* [SOURCE DOCUMENT]
In article <204@ssg0.UUCP> petej@ssg0.UUCP (Peter M. Jansson) writes:
<In article <2600@dataio.Data-IO.COM> bright@Data-IO.COM (Walter Bright) writes:
<<I'm arguing against using metrics at all. If you're limited in resource,
<<decide to review the newest code, or the most critical.
<By the way, how does one define "most critical?"

I'd define most critical as code that is the most difficult to find problems
in. Examples are interrupt handlers. Interrupt handlers can easily have bugs
in them that only show up once every 1000 times they are called, and thus
are very difficult to verify correct by running test cases. The best
way to test and debug interrupt handlers is by "gedanken experiments",
that is, carefully examining the code with your brain.

A least critical piece would be, say, the code that parses the command
line switches. Bugs there usually show up without too much prodding and
are easily tested and fixed.

donm@margot.Eng.Sun.COM (Don Miller) (08/02/90)

In article <1990Jul26.165322.2729@zoo.toronto.edu> henry@zoo.toronto.edu (Henry Spencer) writes:
>In article <2592@dataio.Data-IO.COM> bright@Data-IO.COM (Walter Bright) writes:
>>In my experience, metrics are completely useless...
>
>I concur.  Code metrics, like line counts and structure charts and a zillion
>other programming fads, are an attempt to substitute rules and procedures
>for adequate resources and competence.  Bureaucrats cling to the belief
>that this approach can be made to work, even in the face of overwhelming
>evidence that it doesn't, because adequate resources are expensive and
>competence is difficult to assess and costly to retain.  TANSTAAFL.
>-- 
>NFS:  all the nice semantics of MSDOS, | Henry Spencer at U of Toronto Zoology
>and its performance and security too.  |  henry@zoo.toronto.edu   utzoo!henry

Better late than never with a rebuttal, I suppose.  

There's no arguing that substituting metrics, or any other
"rules and procedures", for adequate resources and competence
is not a good software development strategy.  Although I'm
not a bureaucrat, I cling to the belief that the use of metrics
during the software development process does work.  

To some extent, I'm reminded of the wise and talented American 
auto worker of the 70's, dismissing the statistical process
improvement methods (i.e. metrics) with the view that nobody 
beats the talented, creative, hard-working American labor force.
Apparently, Japan didn't hold the same view.  Japanese auto makers
have used metrics to improve product quality to superior levels.

Granted, cars aren't software.  Software, on the other hand, is
a product, no matter how "non-assembly line".  The software 
market is just beginning to become one in which quality can be
used as a distinct competitive advantage.  Thus, an attempt to
measure software quality with an eye toward continuous improvement
seems a rational course.

* [RECORDS PROVIDED]

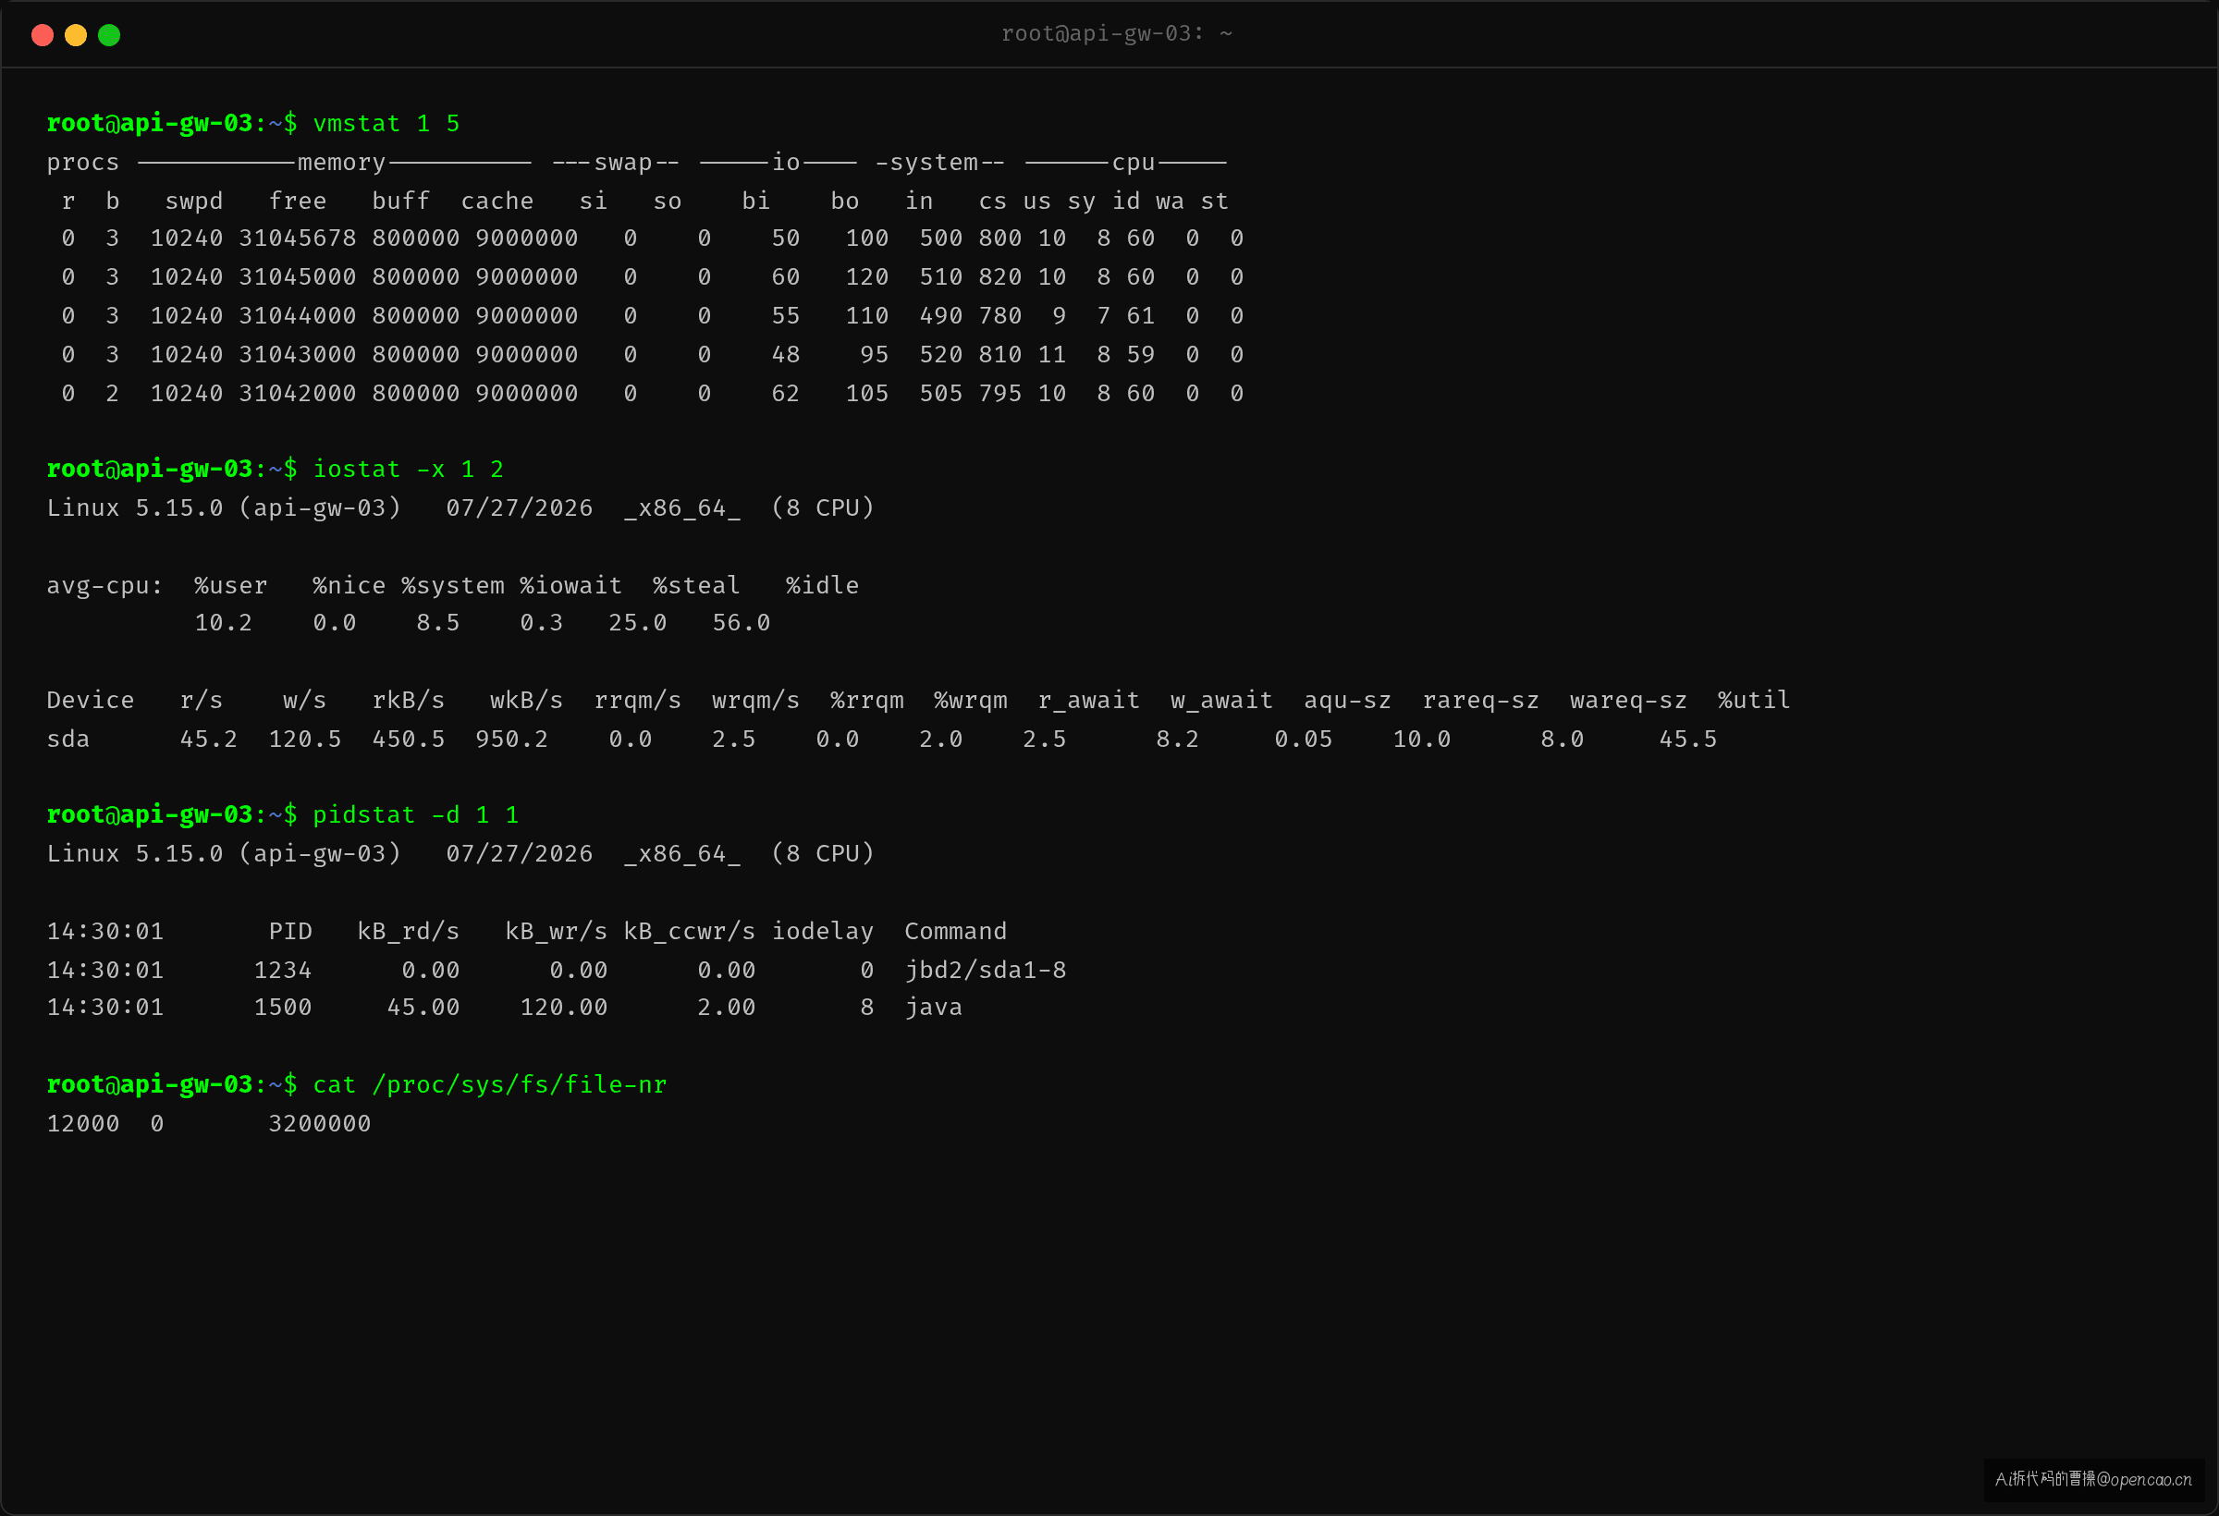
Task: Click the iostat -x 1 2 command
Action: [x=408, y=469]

==

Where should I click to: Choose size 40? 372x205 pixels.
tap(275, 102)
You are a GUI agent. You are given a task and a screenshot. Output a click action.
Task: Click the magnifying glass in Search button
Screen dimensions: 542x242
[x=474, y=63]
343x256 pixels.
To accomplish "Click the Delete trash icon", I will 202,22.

* [TASKS]
1) Using the code metrics thread, decide whether each statement agrees with it: (a) interrupt handlers are given as an example of the most critical code; (b) the writer of the rebuttal claims to be a bureaucrat; (c) bugs in code that parses command line switches are said to be easily tested and fixed. Answer yes or no for each and quote the deciding words.
2) Retype part of the code metrics thread without changes, beginning at the words "I'd define most" and stopping after "with your brain.".

* [TASK RESULTS]
1)
(a) Yes: "I'd define most critical as code that is the most difficult to find problems in. Examples are interrupt handlers."
(b) No: "Although I'm not a bureaucrat"
(c) Yes: "Bugs there usually show up without too much prodding and are easily tested and fixed."

2)
I'd define most critical as code that is the most difficult to find problems
in. Examples are interrupt handlers. Interrupt handlers can easily have bugs
in them that only show up once every 1000 times they are called, and thus
are very difficult to verify correct by running test cases. The best
way to test and debug interrupt handlers is by "gedanken experiments",
that is, carefully examining the code with your brain.